TTPSは、「徹底」「的に」「パクって」「進化させる」。実は私の造語です。この手前に、TTP=「徹底」「的に」「パクる」というのもあり、こちらは私以外にも使っている方がいるようです。私は、できるだけ多くの従業員がイノベーションを起こせるようにするためには、組織がTTP、TTPSを担保しているということがとても重要だと考えています。
芸術、武道、スポーツでは当たり前のTTPS
「学生時代にスポーツ、芸術、武道の経験ありますか?」と聞くと、大半の方が「あります」と回答されます。その時には、まず基礎練習から始めたのではないでしょうか。新たなことを学ぶには、この基礎を身につける段階が重要です。ちなみに「学ぶ」は、「真似(まね)ぶ」が転じたといわれ、「先人」の「型」をまねすることでした。
もちろん、我流の「型」をまねても成果はありません。
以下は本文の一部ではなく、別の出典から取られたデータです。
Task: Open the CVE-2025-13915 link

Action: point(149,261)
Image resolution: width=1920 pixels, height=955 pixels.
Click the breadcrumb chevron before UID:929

正しい「型」をまねし、それができた後で、その基礎に応用の技術を加えていくわけです。芸術や武道では、このステップを守破離(しゅはり)などといいますね。「守」が基礎、「破」が応用です。「型」を「守」って、それができる前提で、その「型」を「破る」のが応用だということです。そして、そこから「離」れて、新しい境地にたどりつくわけです。